Atria Foundation launches app that enables individuals to feed the hungry amid coronavirus lockdown
Atria Foundation has already served 35 lakh meals in five weeks and hopesto serve sixlakh people with the help of people registering on the app.
With lockdown restrictions largely in place in Bengaluru, the problem of hunger and providing basic meals persists. It is estimated by the Atria Foundation that Bengaluru needs 600,000 meals a day to feed the hungry. To solve the issue, Atria Foundation has built an app that will enable those who want to do their bit to contribute to the cause of feeding the needy.
Families that are willing to cook a simple single-dish meal for at least 50 members can go to atriafoundation.org app and register themselves as ‘kitchens’.
Atria will collect the meals and distribute around the city.

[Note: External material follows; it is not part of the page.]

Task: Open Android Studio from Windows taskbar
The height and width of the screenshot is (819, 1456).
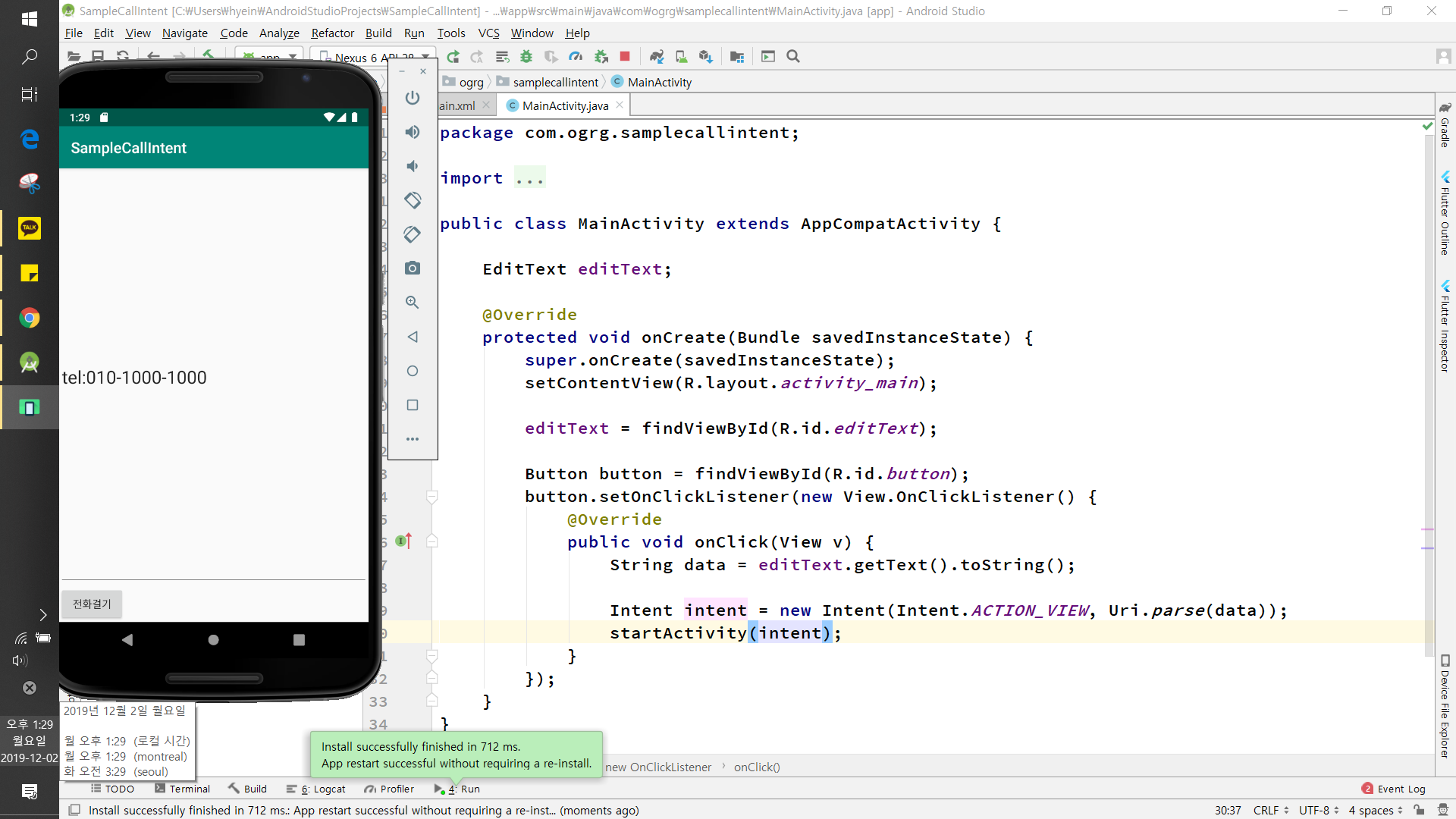Action: (x=30, y=362)
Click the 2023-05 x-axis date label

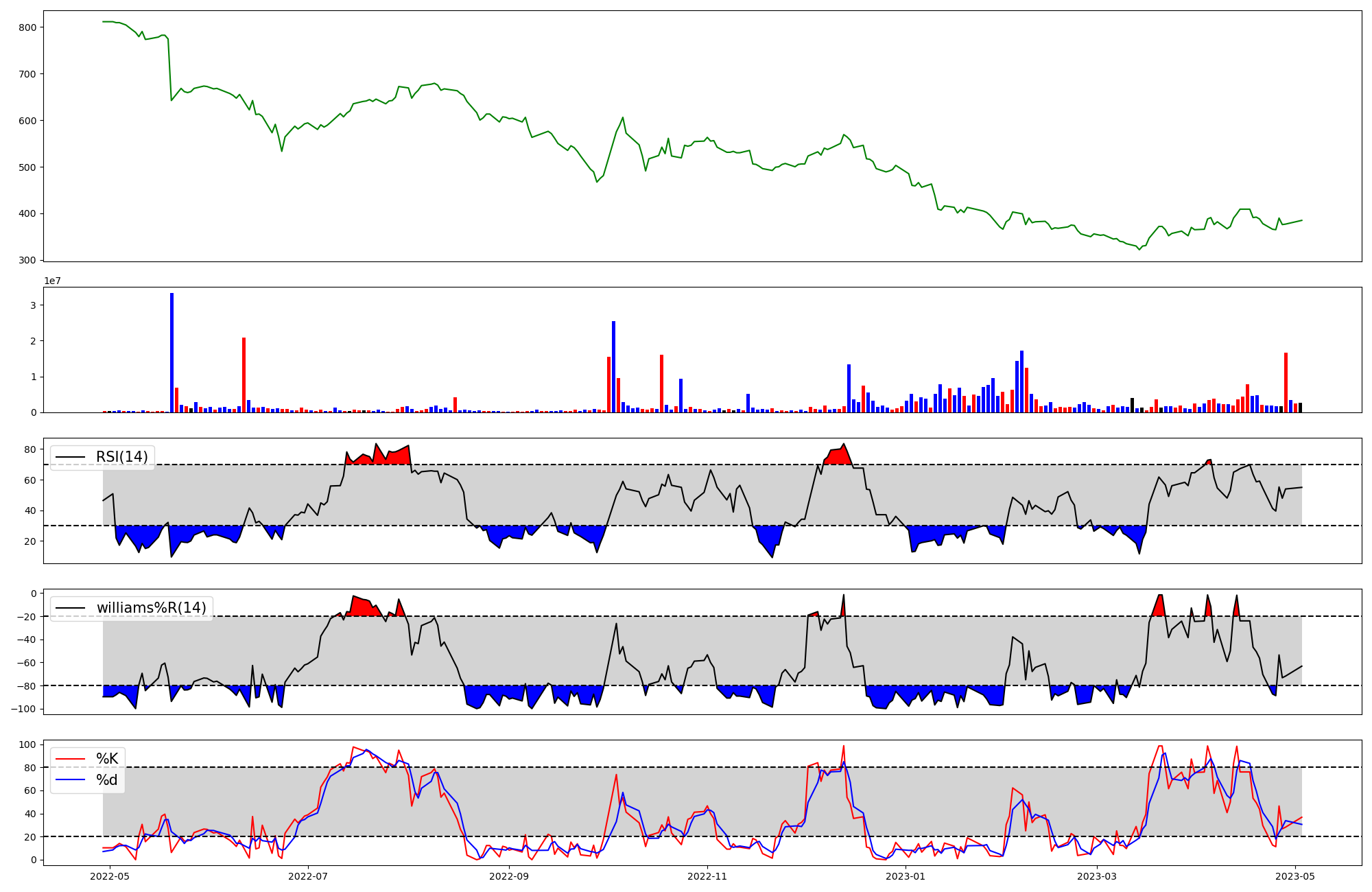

Volunteers who are willing to collect meals from kitchens can register themselves on atriafoundation.org app as ‘location volunteers’. Atria Foundation will act as the link to collect the food packets and get it delivered to the needy while following the standard operating procedures.
With the help of individual homes, Atria Foundation hopes to cook 600,000 meals daily to ensure no one in Bengaluru remains hungry.
The foundation has already provided 35 lakh free meals since the lockdown began.
"Yet there is a sense of foreboding that as a society we are not reaching deep within ourselves to help the truly down and out. These are extraordinary times. No one living has seen such devastating effects that a pandemic can do to individuals, communities, societies, nations, and humanity itself," says Kaushik Raju, the COO of The Atria Group.
The lockdown has broken many supply chains and rendered millions of people jobless and hungry. The central government has proposed to launch a portal for the migrant workers who were made to stay in shelters to check the spread of COVID-19 in India. Called the National Portal for COVID-19 Affected Unorganised Migrant Workers, the portal will be an helpline for unorganised sector workers who are stranded in the make shift clusters.
"While what we have done at Atria Foundation is a drop in the ocean, it requires much more of each one of us. Those in the first flush of humanity reached out quickly but today there is flagging of energy. Our data based on our call centre number suggests those in need of a helping hand are growing by the day. What little reserves many had is long gone and they too are desperately seeking help," says Kaushik.